I noticed from a very early age that my parents were really good at saving stuff. I used to think it was normal, until I'd go to other people's houses and realize that they really don't have as much stuff saved as we do. My mom would have all sorts of things saved. Some stuff had sentimental value (like pictures, trinkets from weddings and baptisms), some had utilitarian value (like scrap pieces of wrapping paper, the plastic Christmas tree we assembled every year or the plastic and paper bags from the grocery store), and the rest would get into a Balikbayan box and sent to the Philippines (spam, candy, and lots and lots of clothes). As for my Dad, the accountant in him surrounded himself with books on tax code, records, paper, pens, and lots of spare change. I grew up with the mentality that if you're going to get something, you better use it to the fullest, or you are letting it go to waste. It was in those moving boxes that I found shades of my parents. I found a box of old pictures, some old presents from Kris Kringles past, old textbooks and training worksheets, toys, certificates of merit, and of course, old bags from the grocery store.
I was happy that I kept my parents' efficient utilitarian spirit, except for the fact that the mental upkeep is emotionally inefficient. It physically and emotionally would have been so much easier to throw so much of the stuff away, but then the voice inside me asks: are you sure you want to do that? If you throw away those CDs, what if you want to listen to them again? If you throw away those books, will you remember what you learned from them? If you throw away those bags, where will you put your garbage? If you throw away those little trinkets, will you forget the events that they represented?
It's strange; I'm at a point where it's even easier for me to let go of people than my things. I guess when you are forced to let go of people who are dearest to you, like a beloved grandfather, grandmother, or cousin, you learn that their death doesn't mean that they're gone, or that you'll ever forget. Maybe it's all a big lie, but if it is, then there's no better lie that has helped me cope with life. It's helped me say goodbye to good friends, knowing that not even death, let alone a few years or a few thousand miles, could break us apart. I sometimes have even come to look forward to saying goodbye, thinking about all the opportunities that await the both of us, and how our influence will multiply from our separation.
But with things, they are dead until you give them life. That was my gift to them, to keep those things until I could give them life. In turn, those things gave me security. I found security in the idea that if I keep these things around me, then I will never be desperate for anything. I would never need paper for printing. I would always know about computers because I had textbooks. I would always know about community organizing because I have my training manuals. I would always know about the Asian American community because I had my readers. I would never forget my friends, because I have all these things around to remind me of them.

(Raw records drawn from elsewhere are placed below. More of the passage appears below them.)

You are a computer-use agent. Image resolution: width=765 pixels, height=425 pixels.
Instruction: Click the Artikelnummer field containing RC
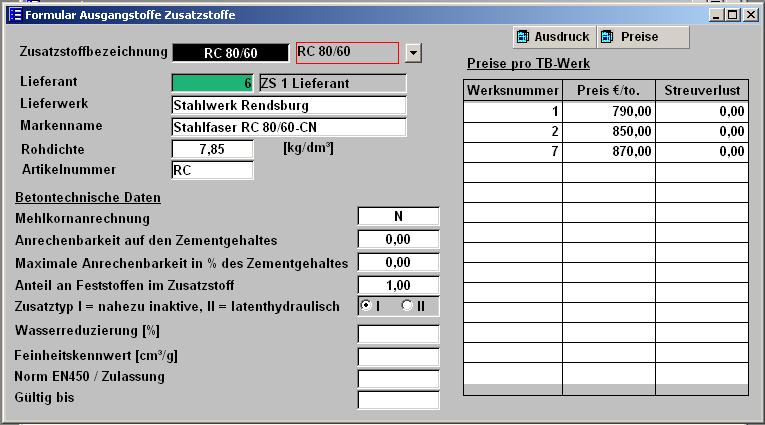tap(212, 170)
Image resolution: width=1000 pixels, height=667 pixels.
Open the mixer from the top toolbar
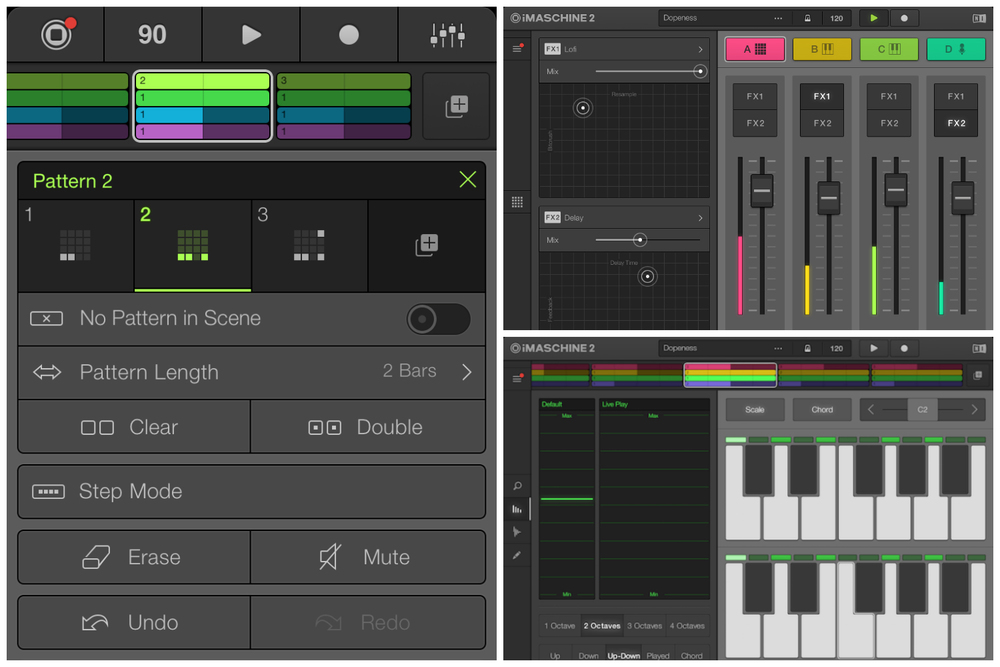click(446, 35)
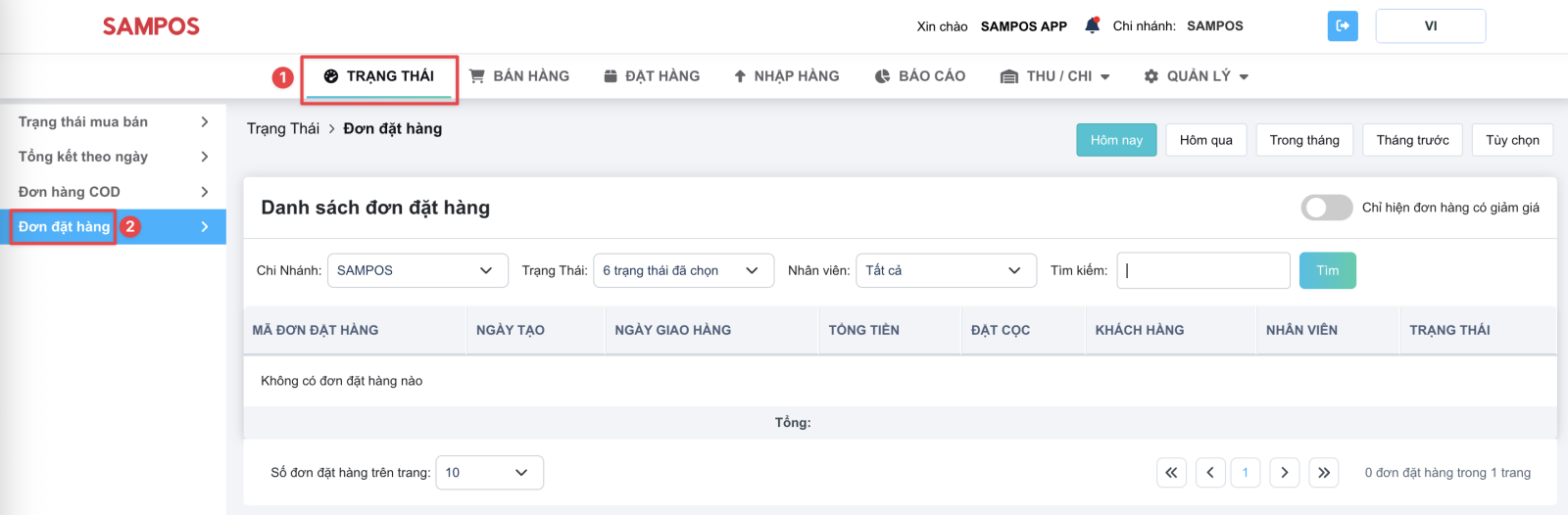The height and width of the screenshot is (515, 1568).
Task: Open Nhân viên employee dropdown
Action: coord(947,270)
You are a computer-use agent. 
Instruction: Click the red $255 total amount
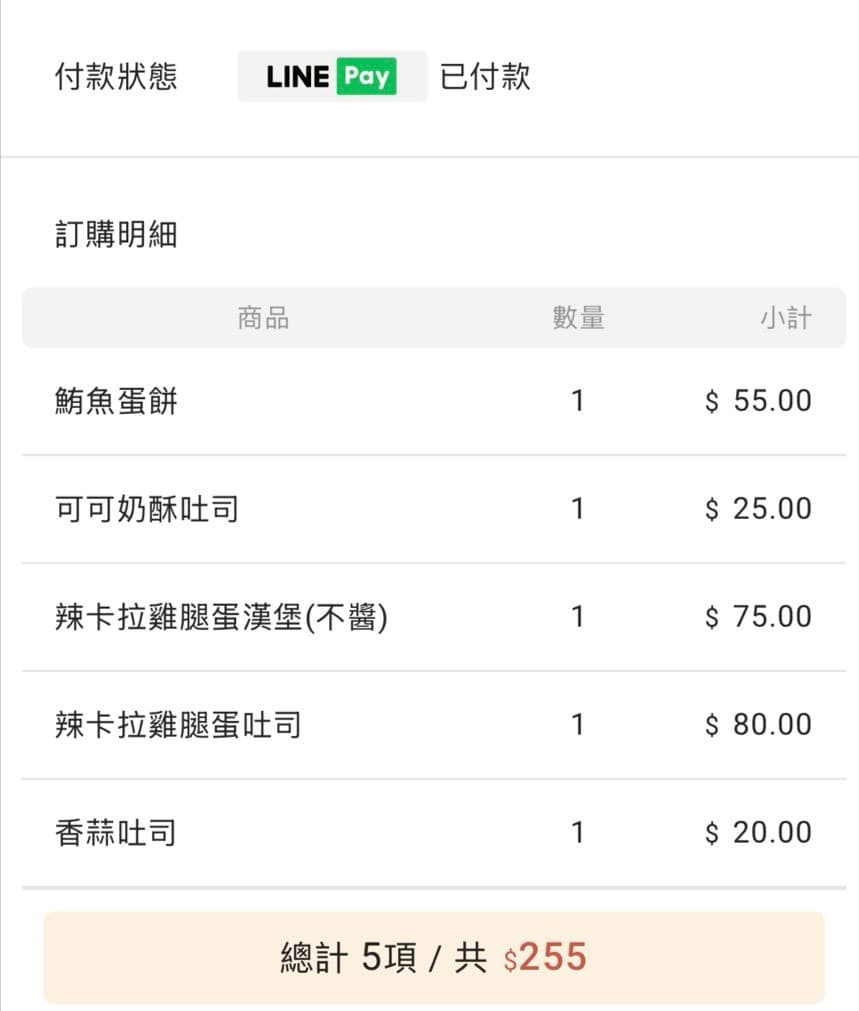[546, 957]

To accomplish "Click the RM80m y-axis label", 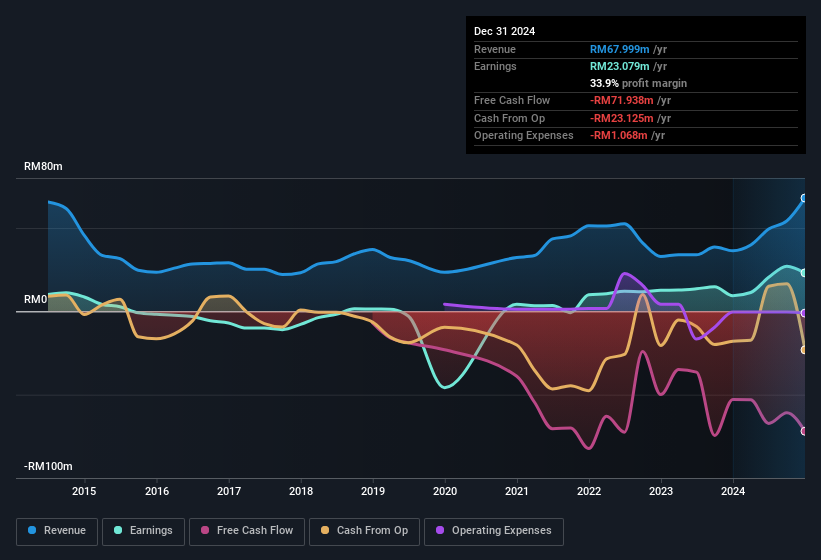I will coord(43,167).
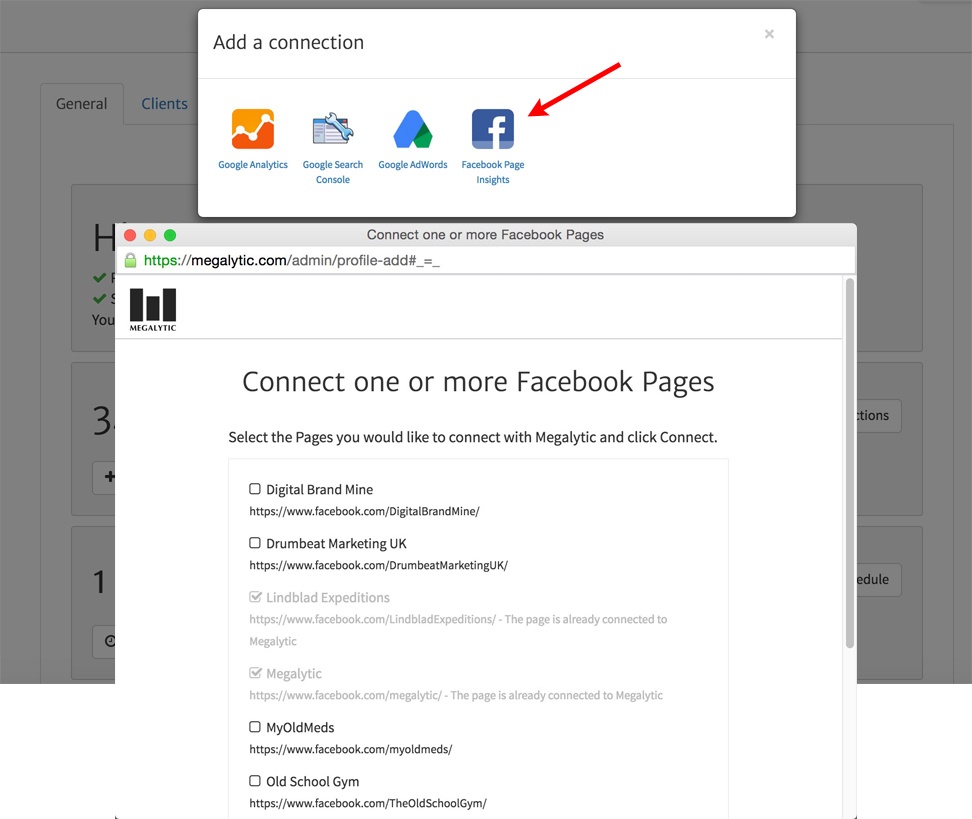
Task: Switch to the General tab
Action: 82,104
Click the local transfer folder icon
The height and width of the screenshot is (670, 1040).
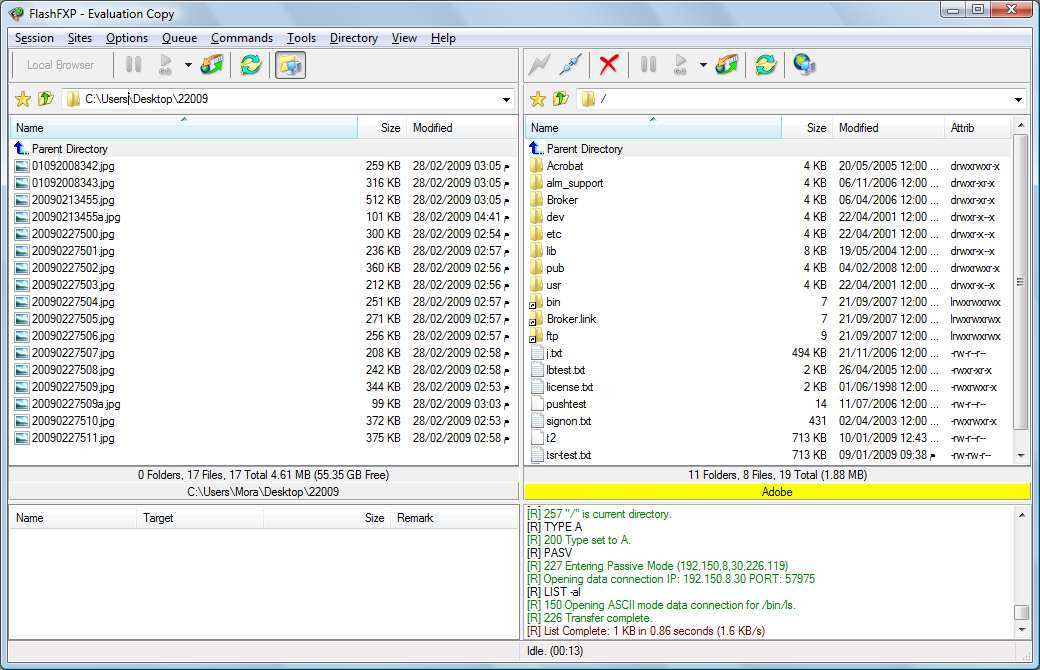tap(211, 64)
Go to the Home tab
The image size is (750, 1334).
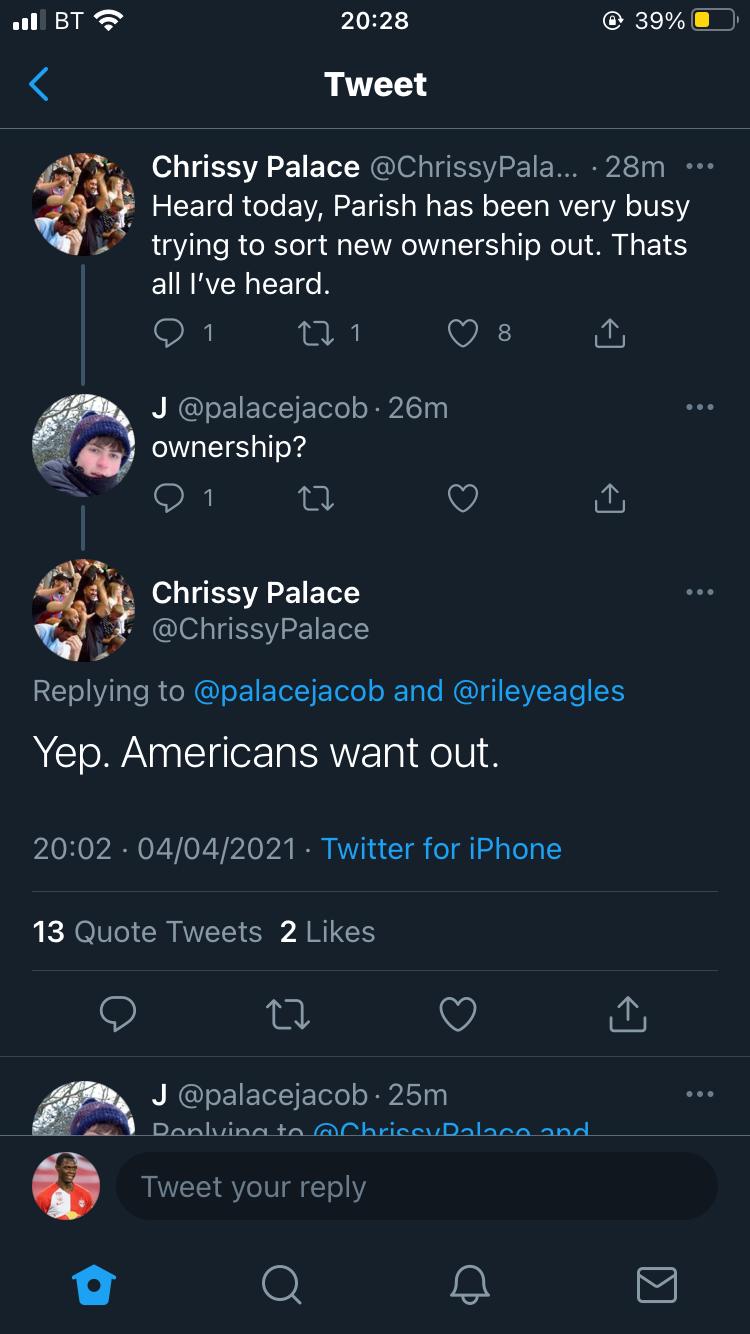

But being surrounded by all these things that bring up so many emotions and memories suck up so much energy that I find that it's harder to absorb new ideas or new memories. I'm surrounded by my perfect world in inanimate things, that I can live inside my memories, even if it's all really a dream.
A while ago, my sister wrote pieces about letting go of things to find balance and the nature of moving. With a new job, a new place, and a new life, letting go is probably the best thing I can do right now. But it's so hard to do.